Selon Brigitte Baptiste, on ne peut pas parler de mâles et de femelles comme des catégories fixes. « La théorie queer propose de ne pas continuer à penser le monde comme un espace ’normal’ mais de comprendre que le monde est étrange (queer), afin de s’adapter à des défis comme le changement climatique. La meilleure leçon de la nature est de protéger l’anomalie car c’est là que l’évolution a généré des réponses, estime-t-elle. Ce qui, dans la nature, peut être considéré comme ’bizarre’ est nécessaire pour empêcher l’effondrement des systèmes. Quel rôle joue la diversité dans la survie des êtres vivants ? Une insertion du bizarre dans le ’normal’ est nécessaire pour que la stabilité et les systèmes ne plantent pas. L’écosystème s’adapte aux changements. La nature est queer, elle ne fonctionne pas comme un modèle mécaniste. Ce qui est étrange, c’est de penser que le monde ne change pas, conclut-elle (5). On vit dans un monde ambigu et ça me paraît génial, car l’ambiguïté appelle le génie et la créativité. »
Les courants politiques les plus réactionnaires cherchent depuis longtemps à appuyer leur vision d’une norme sociale hétérosexuelle inégalitaire sur une image de la nature figée qui serait hétéronormée et monogame (6). La nature leur sert de norme pour fonder leur idéologie politique à propos de la famille ou de l’homosexualité.
Il y aurait un danger à vouloir reprendre ce schéma en l’inversant. Se fonder sur une conception queer de la nature pour justifier un ordre social reposant sur la pluralité des sexualités et des genres serait commettre la même erreur.
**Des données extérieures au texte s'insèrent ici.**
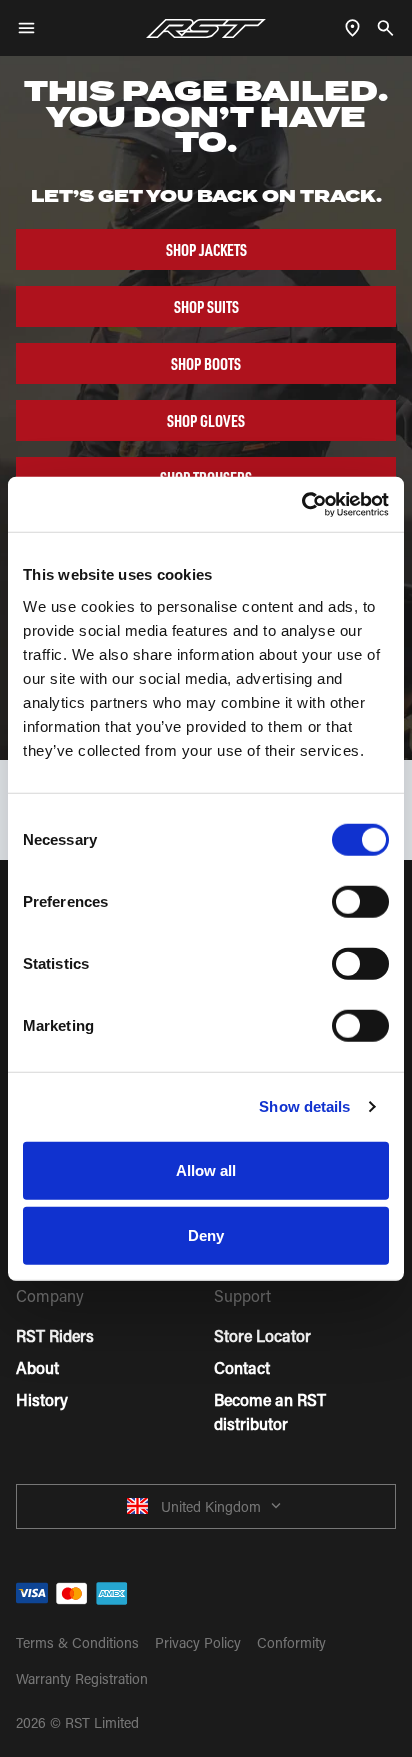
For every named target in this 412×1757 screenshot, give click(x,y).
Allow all (206, 1169)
C’est le fait de vouloir définir des normes sociales selon un ordre naturel qui est dangereux en lui-même. Certes, une compréhension plus complexe de la nature nous permet de nous comprendre « comme des animaux parmi d’autres animaux, avec des sexualités variées, des relations familiales complexes, des systèmes politiques complexes et des désirs multiples » (voir note 3), et cela peut nous ouvrir l’esprit au point de comprendre que la diversité des sexualités et des identités sexuelles fait partie intégrante du mouvement de la vie, mais nous avons la liberté de créer des normes éthiques et politiques qui s’en affranchissent partiellement. Nous ne sommes pas totalement assujetti·es à un ordre naturel qui nous dicterait des normes sociales concernant la sexualité, les relations affectives ou les identités de genre.
GG
(1) « En Colombie, la championne de la biodiversité est transgenre », Sarah Nabli, https:reporterre.net, 2 janvier 2019
(2) Micaela Foley, « The Culture of Nature : Queer Ecology and Herbal Medicine », 14 juin 2019, wisdom.thealchemistskitchen.com
(3) « ¿Qué es la ecología queer ? Entrevista a Brigitte Baptiste, experta en biodiversidad », Paula Jimenez, 28 décembre 2018, www.pagina12.com.ar
(4) Queer Ecologies : Sex, Nature, Politics, Desire, Catriona Sanders et Bruce Erickson, Indiana University Press, 2010
(5) « ’Nada es más ’queer’ que la naturaleza’ : Brigitte Baptiste », 6 juin 2019, www.revistaarcadia.com
(6) À l’instar du livre L’Ordre naturel, de Maxime Laguerre (1993), qui explique la vision raciste de l’écologie de la « nouvelle droite ».